И показывал, чего стесняться.
Поехал, минуя Москву, сразу в некое Перово — наказывала Елизавета обязательно посетить. Ехал, да ось сломалась. Вынужден был заночевать в трактире: грязь, тараканы, щи в вонючей глиняной миске. Отшвырнул ее к порогу:
— Мне? Мне это пойло?!
А из дверей явление некоего пресветлого офицера, с еще большим криком:
— Хлев! На царском тракте?!
Выдернутая из ножен шпага описала крутую дугу и рубанула по какой-то свисавшей занавеске, а там — лежбище детское, на полатях. Визги, слезы, вскрики:
— Муту-уля!..
— Тя-ятя!..
Офицер остатки рядна отмахнул шпагой и шагнул в горницу, — если можно назвать горницей некое подобие чистой половины. Здесь он и уперся взглядом в развалившегося на лавке, на медвежьей шубе, единственного постояльца. Глаза застило гневом, ничего не видел, один требовательный рык:
— Кто т-таков?
Алексей сразу признал его, хотя прошло уже с тех пор лет восемь. Ничего не скажешь, возмужал, заматерел даже. Зеленый гвардейский мундир лишь с одного плеча прикрыт черным, походным, плащом.

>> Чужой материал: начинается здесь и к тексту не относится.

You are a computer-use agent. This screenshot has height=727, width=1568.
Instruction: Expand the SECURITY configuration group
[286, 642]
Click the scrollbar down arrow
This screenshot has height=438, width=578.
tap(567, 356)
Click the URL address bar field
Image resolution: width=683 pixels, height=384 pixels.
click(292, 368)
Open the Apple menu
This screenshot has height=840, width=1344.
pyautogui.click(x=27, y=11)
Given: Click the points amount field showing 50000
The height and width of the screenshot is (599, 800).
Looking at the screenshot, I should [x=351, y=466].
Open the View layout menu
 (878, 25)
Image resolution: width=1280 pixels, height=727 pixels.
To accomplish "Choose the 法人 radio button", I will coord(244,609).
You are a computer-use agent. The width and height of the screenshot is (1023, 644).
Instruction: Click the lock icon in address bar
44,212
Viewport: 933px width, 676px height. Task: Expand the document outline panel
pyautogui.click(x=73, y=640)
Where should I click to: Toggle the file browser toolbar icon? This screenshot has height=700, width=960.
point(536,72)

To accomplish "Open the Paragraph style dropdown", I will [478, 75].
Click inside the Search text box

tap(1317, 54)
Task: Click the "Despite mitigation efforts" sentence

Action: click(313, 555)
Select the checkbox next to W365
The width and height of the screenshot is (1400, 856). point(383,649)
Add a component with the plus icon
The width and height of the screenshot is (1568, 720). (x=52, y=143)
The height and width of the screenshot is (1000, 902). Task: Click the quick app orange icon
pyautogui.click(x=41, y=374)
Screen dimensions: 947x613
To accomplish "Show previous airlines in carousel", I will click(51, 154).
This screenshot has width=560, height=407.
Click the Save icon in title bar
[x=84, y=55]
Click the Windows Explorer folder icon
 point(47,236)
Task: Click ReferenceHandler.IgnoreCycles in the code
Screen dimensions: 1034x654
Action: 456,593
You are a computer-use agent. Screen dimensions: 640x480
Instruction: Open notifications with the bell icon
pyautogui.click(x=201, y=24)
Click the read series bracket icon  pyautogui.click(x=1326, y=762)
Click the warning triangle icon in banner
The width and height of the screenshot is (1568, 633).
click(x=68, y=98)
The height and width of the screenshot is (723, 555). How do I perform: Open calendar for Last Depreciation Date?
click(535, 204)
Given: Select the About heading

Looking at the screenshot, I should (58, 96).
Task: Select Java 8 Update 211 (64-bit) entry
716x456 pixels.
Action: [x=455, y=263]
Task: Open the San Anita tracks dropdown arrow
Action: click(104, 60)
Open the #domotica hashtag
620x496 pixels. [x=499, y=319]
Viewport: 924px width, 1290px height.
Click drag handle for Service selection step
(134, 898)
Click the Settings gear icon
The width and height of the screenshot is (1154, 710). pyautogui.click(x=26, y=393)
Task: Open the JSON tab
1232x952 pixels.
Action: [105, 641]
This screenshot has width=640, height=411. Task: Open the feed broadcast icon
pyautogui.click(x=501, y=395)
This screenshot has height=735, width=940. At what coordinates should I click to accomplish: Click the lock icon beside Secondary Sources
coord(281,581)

Уже порядочно выпил Алексей, и тоже при шпаге, не хухры-мухры. Но что шпажонка какая-то? Когда от своего ответного гнева поднялся с лавки, с медвежьей взъерошенной шкуры, совсем нешуточно дернул за правый рукав:
— Опять иль оторвать?
Офицер явно не понимал такого обращения, да и денщик ему в спину подпирал: как же, оскорбление! Он намерился было пырнуть шпагой своего явно невоенного обидчика, но Алексей ее несокрушимой рукой за острие перехватил малость только и окровянило.
— Ай-яй-яй, шляхетский кадет! На меня ж с оглоблей надо.
Офицер, в самом деле бывший когда-то кадетом шляхетского корпуса, дико вперился в супротивника:
— Пе-евчий?!
— Бывший, шановный пане. Сейчас гоф-интендант ее высочества. Чару выпить со мной не изволите? У меня не здешнее пойло — из дворцового погреба.
Офицер опустился на противоположную лавку, куда денщик успел набросить его походный плащ.
— Вот так встре-еча!.. У меня тоже неплохое, из подмосковной деревеньки.
Вышколенный денщик — вроде никуда и не отлучался, а уж с дорожной корзиной тут как тут.
Выпили, как водится, петербургского, выпили и московского.
Офицер уже не был хлюпким кадетиком: тоже крепкий мужик, ничего не скажешь. Хорошо посидели, хорошо и поспали — на сдвинутых вместе лавках. Снизу медвежья шуба, а сверху суконный офицерский плащ.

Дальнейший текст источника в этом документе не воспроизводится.